» **What you should do**
Reproduce the stretch from the line containing "Given: Focus the check-in minute field" through the line containing "Check the User", changing "Maximize" to "Minimize" and leaving everything else the same.

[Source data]
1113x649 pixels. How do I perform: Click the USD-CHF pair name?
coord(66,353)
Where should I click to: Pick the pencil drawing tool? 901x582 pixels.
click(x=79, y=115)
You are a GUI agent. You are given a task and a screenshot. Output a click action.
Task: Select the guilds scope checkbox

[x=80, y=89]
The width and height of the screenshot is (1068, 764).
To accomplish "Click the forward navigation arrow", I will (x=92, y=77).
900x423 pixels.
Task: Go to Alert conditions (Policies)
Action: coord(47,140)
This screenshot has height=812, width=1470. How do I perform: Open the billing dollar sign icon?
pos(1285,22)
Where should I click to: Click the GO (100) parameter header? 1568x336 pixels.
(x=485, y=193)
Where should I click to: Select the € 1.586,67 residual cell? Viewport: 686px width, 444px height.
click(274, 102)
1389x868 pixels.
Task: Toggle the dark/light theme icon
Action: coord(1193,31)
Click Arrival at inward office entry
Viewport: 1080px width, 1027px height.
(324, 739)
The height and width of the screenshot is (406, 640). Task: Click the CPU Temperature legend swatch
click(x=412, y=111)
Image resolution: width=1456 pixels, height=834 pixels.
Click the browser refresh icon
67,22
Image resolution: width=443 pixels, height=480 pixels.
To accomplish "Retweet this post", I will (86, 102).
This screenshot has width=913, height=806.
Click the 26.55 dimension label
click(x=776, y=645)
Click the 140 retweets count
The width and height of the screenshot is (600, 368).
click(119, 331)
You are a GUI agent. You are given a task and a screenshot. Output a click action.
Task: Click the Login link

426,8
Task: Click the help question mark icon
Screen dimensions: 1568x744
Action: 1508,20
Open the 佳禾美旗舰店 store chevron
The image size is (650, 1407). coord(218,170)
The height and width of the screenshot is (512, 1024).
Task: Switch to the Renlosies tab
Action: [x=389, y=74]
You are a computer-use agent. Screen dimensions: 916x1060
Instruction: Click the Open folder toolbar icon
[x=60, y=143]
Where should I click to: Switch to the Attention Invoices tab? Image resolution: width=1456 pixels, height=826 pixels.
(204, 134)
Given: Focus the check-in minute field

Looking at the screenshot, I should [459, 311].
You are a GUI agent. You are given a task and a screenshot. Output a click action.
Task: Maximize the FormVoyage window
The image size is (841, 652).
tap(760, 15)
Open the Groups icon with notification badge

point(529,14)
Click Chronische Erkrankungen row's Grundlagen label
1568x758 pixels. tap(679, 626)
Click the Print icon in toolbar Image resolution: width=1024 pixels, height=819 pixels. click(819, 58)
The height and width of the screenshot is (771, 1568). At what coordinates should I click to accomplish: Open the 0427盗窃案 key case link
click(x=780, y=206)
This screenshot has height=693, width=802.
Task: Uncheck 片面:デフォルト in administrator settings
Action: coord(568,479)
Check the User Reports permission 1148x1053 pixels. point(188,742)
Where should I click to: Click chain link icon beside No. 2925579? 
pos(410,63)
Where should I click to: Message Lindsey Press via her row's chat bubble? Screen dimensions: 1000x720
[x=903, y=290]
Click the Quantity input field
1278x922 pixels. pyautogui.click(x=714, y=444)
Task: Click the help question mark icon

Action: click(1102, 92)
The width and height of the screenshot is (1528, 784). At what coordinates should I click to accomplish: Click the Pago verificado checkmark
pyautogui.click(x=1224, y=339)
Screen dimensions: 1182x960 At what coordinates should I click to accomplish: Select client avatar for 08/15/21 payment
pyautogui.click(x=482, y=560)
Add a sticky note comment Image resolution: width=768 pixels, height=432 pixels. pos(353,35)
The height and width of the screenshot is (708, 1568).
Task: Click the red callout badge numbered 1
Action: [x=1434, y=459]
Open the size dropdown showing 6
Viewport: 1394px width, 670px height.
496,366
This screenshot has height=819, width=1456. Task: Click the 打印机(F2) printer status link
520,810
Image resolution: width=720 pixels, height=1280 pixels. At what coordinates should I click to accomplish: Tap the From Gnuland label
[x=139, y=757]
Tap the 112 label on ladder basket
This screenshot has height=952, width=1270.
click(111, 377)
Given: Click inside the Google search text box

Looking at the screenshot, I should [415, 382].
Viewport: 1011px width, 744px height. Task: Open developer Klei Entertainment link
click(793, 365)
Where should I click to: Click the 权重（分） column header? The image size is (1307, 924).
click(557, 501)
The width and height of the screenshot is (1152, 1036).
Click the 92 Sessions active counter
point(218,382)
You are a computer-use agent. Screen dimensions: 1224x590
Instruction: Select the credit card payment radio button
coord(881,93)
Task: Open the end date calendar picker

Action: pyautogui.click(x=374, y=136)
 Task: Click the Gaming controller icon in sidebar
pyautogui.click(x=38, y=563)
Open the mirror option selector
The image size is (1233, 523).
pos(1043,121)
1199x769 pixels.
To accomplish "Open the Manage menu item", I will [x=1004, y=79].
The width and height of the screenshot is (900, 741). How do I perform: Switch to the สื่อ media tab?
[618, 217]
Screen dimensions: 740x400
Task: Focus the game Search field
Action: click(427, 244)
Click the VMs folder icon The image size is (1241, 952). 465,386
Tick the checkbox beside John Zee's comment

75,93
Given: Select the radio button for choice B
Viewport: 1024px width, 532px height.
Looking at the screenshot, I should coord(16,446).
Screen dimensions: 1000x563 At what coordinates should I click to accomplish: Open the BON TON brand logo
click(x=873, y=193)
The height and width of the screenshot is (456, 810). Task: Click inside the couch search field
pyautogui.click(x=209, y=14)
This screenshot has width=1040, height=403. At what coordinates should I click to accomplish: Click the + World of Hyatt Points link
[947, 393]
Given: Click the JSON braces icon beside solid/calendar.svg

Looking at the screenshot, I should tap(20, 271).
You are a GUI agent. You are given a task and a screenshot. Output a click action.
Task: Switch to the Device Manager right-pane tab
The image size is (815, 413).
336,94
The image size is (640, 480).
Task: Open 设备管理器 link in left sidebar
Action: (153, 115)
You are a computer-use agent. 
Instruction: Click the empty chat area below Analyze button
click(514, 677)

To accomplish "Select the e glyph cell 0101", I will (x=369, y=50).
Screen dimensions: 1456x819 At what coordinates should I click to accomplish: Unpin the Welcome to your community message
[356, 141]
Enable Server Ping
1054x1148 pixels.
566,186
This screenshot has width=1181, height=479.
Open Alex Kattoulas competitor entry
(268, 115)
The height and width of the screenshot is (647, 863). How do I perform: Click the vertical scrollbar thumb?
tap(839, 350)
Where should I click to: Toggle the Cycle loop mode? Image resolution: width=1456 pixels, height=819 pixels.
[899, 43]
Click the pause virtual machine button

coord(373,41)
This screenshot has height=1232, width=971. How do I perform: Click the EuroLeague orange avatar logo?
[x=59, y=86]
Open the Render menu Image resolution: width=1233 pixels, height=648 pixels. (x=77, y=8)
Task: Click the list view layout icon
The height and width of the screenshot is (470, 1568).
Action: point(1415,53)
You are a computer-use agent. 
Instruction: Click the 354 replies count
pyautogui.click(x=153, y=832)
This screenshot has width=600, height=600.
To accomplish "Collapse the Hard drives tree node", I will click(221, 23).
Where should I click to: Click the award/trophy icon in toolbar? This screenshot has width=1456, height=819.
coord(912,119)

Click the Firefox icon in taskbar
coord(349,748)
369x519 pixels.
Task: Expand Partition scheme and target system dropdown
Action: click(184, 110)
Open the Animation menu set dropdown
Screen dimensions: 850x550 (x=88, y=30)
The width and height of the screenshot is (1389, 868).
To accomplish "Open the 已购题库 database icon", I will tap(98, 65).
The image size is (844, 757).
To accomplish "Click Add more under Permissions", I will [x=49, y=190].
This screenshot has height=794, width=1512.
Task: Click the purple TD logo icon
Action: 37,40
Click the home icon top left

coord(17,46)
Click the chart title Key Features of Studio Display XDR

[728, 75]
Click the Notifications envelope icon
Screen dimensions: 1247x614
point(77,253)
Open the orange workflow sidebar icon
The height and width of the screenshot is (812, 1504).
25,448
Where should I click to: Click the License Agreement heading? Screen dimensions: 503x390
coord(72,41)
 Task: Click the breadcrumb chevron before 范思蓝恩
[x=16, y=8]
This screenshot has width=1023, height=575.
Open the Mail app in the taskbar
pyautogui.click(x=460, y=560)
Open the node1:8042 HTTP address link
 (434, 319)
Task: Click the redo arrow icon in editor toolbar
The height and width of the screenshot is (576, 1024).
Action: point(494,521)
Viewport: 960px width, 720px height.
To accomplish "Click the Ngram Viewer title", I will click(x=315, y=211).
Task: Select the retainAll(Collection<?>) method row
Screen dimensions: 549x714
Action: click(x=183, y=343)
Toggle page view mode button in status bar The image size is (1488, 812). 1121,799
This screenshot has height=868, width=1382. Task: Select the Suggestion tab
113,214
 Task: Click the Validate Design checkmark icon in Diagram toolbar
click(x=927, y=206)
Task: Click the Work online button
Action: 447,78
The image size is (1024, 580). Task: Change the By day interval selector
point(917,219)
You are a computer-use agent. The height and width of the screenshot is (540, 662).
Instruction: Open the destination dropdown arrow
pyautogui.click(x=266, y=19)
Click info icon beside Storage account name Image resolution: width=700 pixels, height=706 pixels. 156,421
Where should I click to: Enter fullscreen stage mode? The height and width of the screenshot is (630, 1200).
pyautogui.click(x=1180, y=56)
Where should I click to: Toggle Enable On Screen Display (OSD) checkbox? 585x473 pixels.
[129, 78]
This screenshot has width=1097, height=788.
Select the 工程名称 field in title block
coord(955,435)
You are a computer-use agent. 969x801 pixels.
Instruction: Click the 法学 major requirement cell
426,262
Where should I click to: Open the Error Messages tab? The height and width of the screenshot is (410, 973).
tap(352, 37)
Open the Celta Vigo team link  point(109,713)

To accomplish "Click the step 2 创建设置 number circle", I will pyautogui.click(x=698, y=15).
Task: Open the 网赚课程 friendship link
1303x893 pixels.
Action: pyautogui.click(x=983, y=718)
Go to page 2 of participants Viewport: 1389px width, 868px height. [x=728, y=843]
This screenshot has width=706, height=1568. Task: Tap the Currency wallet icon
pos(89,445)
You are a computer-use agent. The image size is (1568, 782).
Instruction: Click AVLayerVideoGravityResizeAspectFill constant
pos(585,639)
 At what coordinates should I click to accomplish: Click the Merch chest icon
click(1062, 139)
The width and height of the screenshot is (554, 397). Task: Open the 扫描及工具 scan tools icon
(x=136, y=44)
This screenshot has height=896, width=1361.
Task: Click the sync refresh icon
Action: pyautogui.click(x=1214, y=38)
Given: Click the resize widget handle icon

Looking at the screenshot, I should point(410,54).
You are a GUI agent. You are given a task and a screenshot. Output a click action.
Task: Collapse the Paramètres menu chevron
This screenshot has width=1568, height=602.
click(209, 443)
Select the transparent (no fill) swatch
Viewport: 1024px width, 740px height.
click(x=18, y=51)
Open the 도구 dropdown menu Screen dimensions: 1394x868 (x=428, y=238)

» **The solution**
Given: Focus the check-in minute field

Looking at the screenshot, I should [459, 311].
You are a GUI agent. You are given a task and a screenshot. Output a click action.
Task: Minimize the FormVoyage window
The image size is (841, 652).
tap(760, 15)
Open the Groups icon with notification badge

point(529,14)
Click Chronische Erkrankungen row's Grundlagen label
1568x758 pixels. tap(679, 626)
Click the Print icon in toolbar Image resolution: width=1024 pixels, height=819 pixels. click(819, 58)
The height and width of the screenshot is (771, 1568). At what coordinates should I click to accomplish: Open the 0427盗窃案 key case link
click(x=780, y=206)
This screenshot has height=693, width=802.
Task: Uncheck 片面:デフォルト in administrator settings
Action: coord(568,479)
Check the User Reports permission 1148x1053 pixels. point(188,742)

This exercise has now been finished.